Le Caravage è l’ultimo lavoro di uno dei maggiori sperimentatori del cinema d’oltralpe: Alain Cavalier. Un documentario intimo, sulle affinità elettive che si instaurano tra un cavallo e il suo addestratore.
Le Caravage di Alain Cavalier dura solo 70 minuti. Quanto basta per affascinarci. Pur con qualche momento di risacca, compensato da altri di grande poesia, Le Caravage è un’opera inusuale e per questo densa di interesse. Cavalier riprende, anzi documenta all’antica, senza ricorrere quasi mai alla musica. È l’immagine a strutturare il misterioso rapporto fisico e spirituale che lega l’equino all’uomo. Un legame dato dall’affetto e dall’autorevolezza che Bartabas dedica al suo “Caravaggio”, alla sua “opera d’arte”. Lo rimprovera e lo abbraccia, e il cavallo ricambia con sbuffi e baci.

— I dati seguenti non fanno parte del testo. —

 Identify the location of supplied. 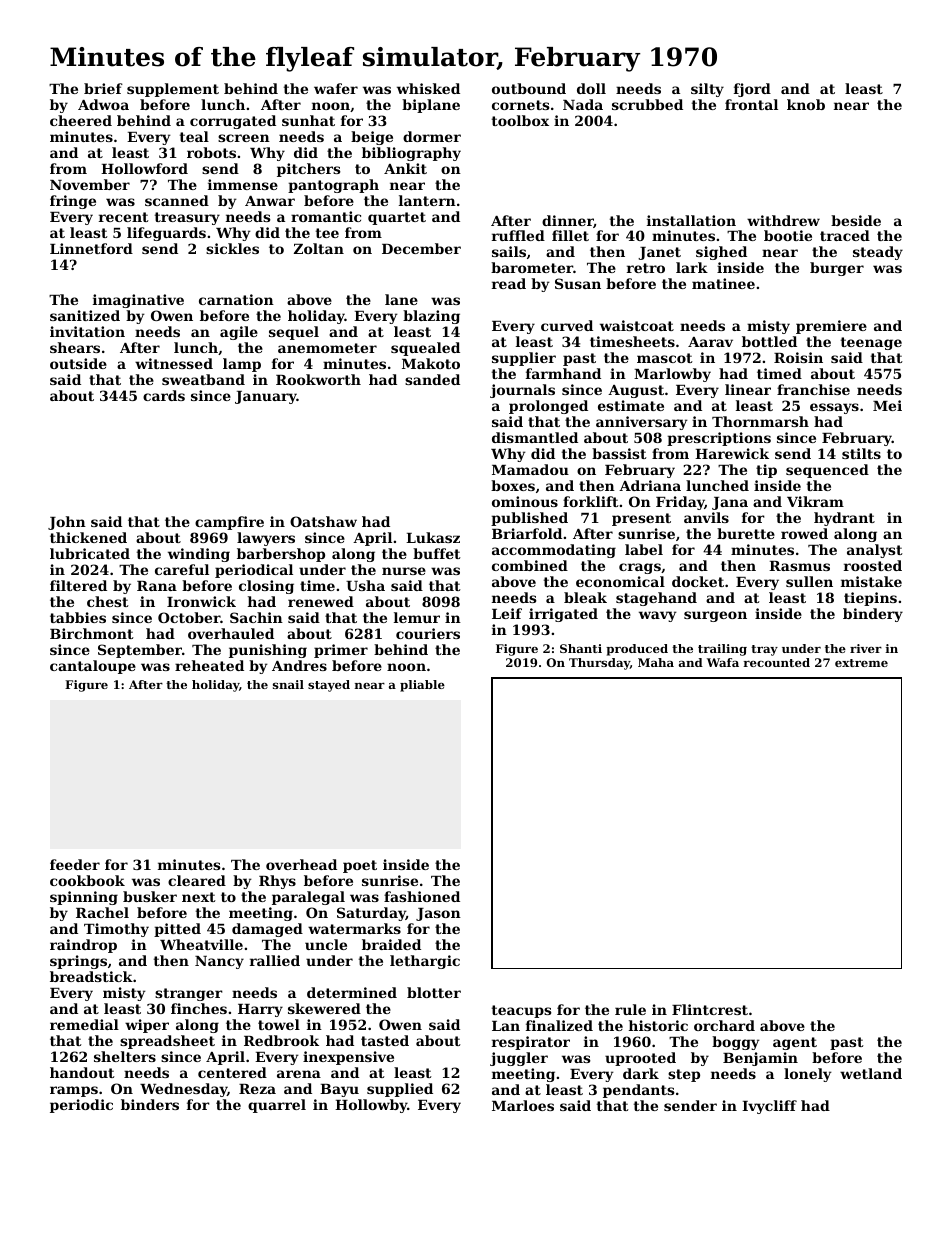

Li osserviamo sempre insieme. Dalla toeletta mattutina ai primi esercizi di riscaldamento alle prove di “passi di danza”. Cavalier, semplicemente osservando e riducendo al minimo il montaggio (quindi la distanza tra cinema e spettatore), ci mostra l’anima divisa in due che lega l’uomo e il cavallo, come fossero una cosa sola, come se Bartabas fosse uomo-cavallo e Caravage un cavallo-uomo.
Le Caravage è l’apoteosi del dettaglio. Cavalier inquadra il pelo del cavallo come se dovessimo accarezzarlo, i nervi e le vene delle sue gambe/zampe, fino alla pupilla dell’occhio. Il dettaglio riempie e satura lo schermo.

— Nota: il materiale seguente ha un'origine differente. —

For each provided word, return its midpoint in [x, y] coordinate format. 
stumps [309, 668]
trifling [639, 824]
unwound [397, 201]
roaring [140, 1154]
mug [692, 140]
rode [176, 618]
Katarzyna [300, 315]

Insomma, Le Caravage è un film che quasi ci riporta alla dimensione primitiva del cinema, a quella scomposizione della corsa del cavallo operata in fotografia da Muybridge in quel lontano 1874 che è stato tappa fondamentale verso quello che, circa vent’anni dopo, sarebbe stato il Cinematografo.